Chung Ho Yun, Lee Seok Jong, Lee Jong Min, Huh Seung, Kim Hyung Kee, Kwon O Hyun, Lim Hyun Ju, Oh Eun Jung, Kim Tae Jung, O Teresa M, Waner Milton
From the *Department of Plastic and Reconstructive Surgery, Kyungpook National University, School of Medicine, and †Vascular Anomalies Center, Kyungpook National University Hospital, Daegu, Korea; ‡Vascular Birthmark Institute of New York, Lenox Hill Hospitals, New York, NY; §Department of Dermatology, ∥Department of Radiology, and ¶Department of Vascular Surgery, Kyungpook National University, School of Medicine, Daegu, Korea; and #Wake Forest Institute for Regenerative Medicine, Wake Forest University Health Sciences, Winston-Salem, NC.
Ann Plast Surg. 2015 Sep;75(3):332-7. doi: 10.1097/SAP.0000000000000015.
The molecular pathophysiology of venous malformations (VMs), which are a type of vascular malformation, is poorly understood. Until now, it is known that VM lesions are related to the process of angiogenesis. Because angiogenesis is induced under hypoxic conditions, hypoxia is thought to be important in VM lesion formation. Therefore, we examined the implications of hypoxia on the biological behavior of VM vascular smooth muscle cells (VSMCs). In doing so, we investigated the expression patterns of hypoxia-inducible factor-1α (HIF-1α), which plays a key role in hypoxia-induced angiogenesis, to provide a further understanding of the molecular mechanisms involved in VM.

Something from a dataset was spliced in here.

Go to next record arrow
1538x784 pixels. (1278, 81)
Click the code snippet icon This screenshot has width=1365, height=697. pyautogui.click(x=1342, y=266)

Vascular smooth muscle cells from 5 normal veins and 5 VM lesions were cultured under moderate hypoxic conditions (3% O2, 5% CO2). The effects of hypoxia on HIF-1α expression were measured by immunocytochemical staining, reverse transcription-polymerase chain reaction, and real-time reverse transcription-polymerase chain reaction.
Overall, the expression of HIF-1α in cells was high after exposure to hypoxia for 6 or 12 hours, but decreased after 24 hours of hypoxia. HIF-1α expression in VM VSMCs was 2 times higher than that in normal VSMCs. Immunocytochemically, HIF-1α was mainly located in the nucleus and the intensity in VM VSMCs was stronger after 6 and 12 hours of hypoxia when compared to the expression pattern of HIF-1α in VSMCs from normal tissue. This suggested that VM tissue is more susceptible to the effects of hypoxia than normal tissue.
These results indicate that the high expression of HIF-1α in VM VSMCs under hypoxic conditions could be an important factor for stimulating downstream angiogenesis in VM. Furthermore, the results of this investigation could provide the basis for future studies of VM pathophysiology, and ultimately lead to the development of new therapeutic approaches.
静脉畸形(VMs)作为一种血管畸形,其分子病理生理学仍知之甚少。到目前为止,已知VM病变与血管生成过程有关。由于血管生成在缺氧条件下被诱导,因此缺氧被认为在VM病变形成中起重要作用。因此,我们研究了缺氧对VM血管平滑肌细胞(VSMCs)生物学行为的影响。在此过程中,我们研究了缺氧诱导因子-1α(HIF-1α)的表达模式,HIF-1α在缺氧诱导的血管生成中起关键作用,以进一步了解VM中涉及的分子机制。
从5条正常静脉和5个VM病变中获取血管平滑肌细胞,在中度缺氧条件(3% O2,5% CO2)下培养。通过免疫细胞化学染色、逆转录-聚合酶链反应和实时逆转录-聚合酶链反应测量缺氧对HIF-1α表达的影响。
总体而言,细胞在缺氧6或12小时后HIF-1α表达较高,但在缺氧24小时后降低。VM VSMCs中HIF-1α的表达比正常VSMCs高2倍。免疫细胞化学显示,HIF-1α主要位于细胞核中,与正常组织VSMCs中HIF-1α的表达模式相比,缺氧6和12小时后VM VSMCs中的强度更强。这表明VM组织比正常组织对缺氧的影响更敏感。
这些结果表明,缺氧条件下VM VSMCs中HIF-1α的高表达可能是刺激VM下游血管生成的重要因素。此外,本研究结果可为未来VM病理生理学研究提供基础,并最终导致新治疗方法的开发。